→ 本文抜粋
========================

2021年11月10日、「ビジネスを『賢人』から学ぼう」をキャッチコピーに、オンラインで開催された「SHIFTゼミナール」。そのなかで、株式会社プレイドの代表取締役 CEO倉橋健太氏をお招きし、丹下と「密談」を行いました。CX(顧客体験)プラットフォーム『KARTE』でさまざまな企業のCXをアップデートしてきた倉橋氏は、何を語ったのか。そのポイントをまとめていますので、ぜひご覧ください。
どんな「密談」が行われたのか。まとめはこちら!
丹下から最初の質問:最初にインターネット関連企業に就職したのはなぜか?
- 「若手ホープの素晴らしい経営者」と丹下が紹介し、密談スタート
- 丹下と倉橋氏は2018年ごろ、投資信託会社の紹介で情報交換の場で対面したことが最初の出会い
- 「起業の経緯を根掘り葉掘り聞いていきたい」と丹下
- 倉橋氏はインターネット関連企業に新卒入社
- その企業の無双状態がはじまったタイミング
- そこで、丹下が入社理由を質問
- 倉橋氏の回答は「人が輝いていたから」
- 起業したかったので、サービスや事業をつくっているフェーズの会社に入りたいという想いも
- 現在名だたるIT企業の創業者もその企業の出身者だが、あまり関わりはなかったと明かす
- 「いい意味で世代が違いますね」と丹下
<<前職での担当業務について>>
- 前職には約6年間勤務
- インターネットショッピングモール事業の部署で、PC版サイトのWebディレクションやデータ活用のマーケティングを担当していた
- いまの仕事にかなり近い
- ポイントの活用や、会員のランクごとのマーケティングなど、ユーザーのロイヤリティを上げるための施策の企画、Webサイト上での展開を一気通貫で行っていた
- ほかにも、商品のカテゴリーベースの特集やキャンペーンをつくり、エンゲージメントをあげるための施策を進行
- 「母の日、父の日、年末年始のおせちなどシーズナルの企画がけっこうあった」と倉橋氏
- 入社して2、3年ほどは案件を直接担当
- 前職はギネス文化で、「日商が一番立つ日をいかに仕掛けてつくっていくか」というモチベーションがとても高い雰囲気
- お客様を巻き込んで、サイトの流通の底をぐっとあげるイベントをつくっていた
- 日商のギネスを打ち立てたことも何度かあった
- 「毎日がお祭りでとにかく忙しかった」と振り返る倉橋氏
- 起業するために入社したのに、5年ほどその想いを忘れてしまうほどの忙しい毎日
- 起業するまではビジネスモデルを考えていたわけではなく、仲間集めなどもしていなかった
- 入社5年目に「1年後くらいに辞めよう」と思い、準備をスタート
- そのころもビジネスモデルは全然考えていなかった
とりあえず飛びこんで、失敗しながらやってきた
丹下からの質問:社名「プレイド」に込めた思いは?

========================

→ 保存済み記録

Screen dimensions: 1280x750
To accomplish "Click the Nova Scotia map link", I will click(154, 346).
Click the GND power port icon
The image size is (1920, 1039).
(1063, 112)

========================

→ 課題の目的
SHIFTゼミナールのまとめのうち「2021年11月10日、「ビ」から「どんな「密談」が行われたのか。まとめはこちら!」までを、両端を含めて書き出し、その中の「密談」をすべて「対談」に置き換えること。 エントリーはここでは使わない。

→ 問題の解答
2021年11月10日、「ビジネスを『賢人』から学ぼう」をキャッチコピーに、オンラインで開催された「SHIFTゼミナール」。そのなかで、株式会社プレイドの代表取締役 CEO倉橋健太氏をお招きし、丹下と「対談」を行いました。CX(顧客体験)プラットフォーム『KARTE』でさまざまな企業のCXをアップデートしてきた倉橋氏は、何を語ったのか。そのポイントをまとめていますので、ぜひご覧ください。
どんな「対談」が行われたのか。まとめはこちら!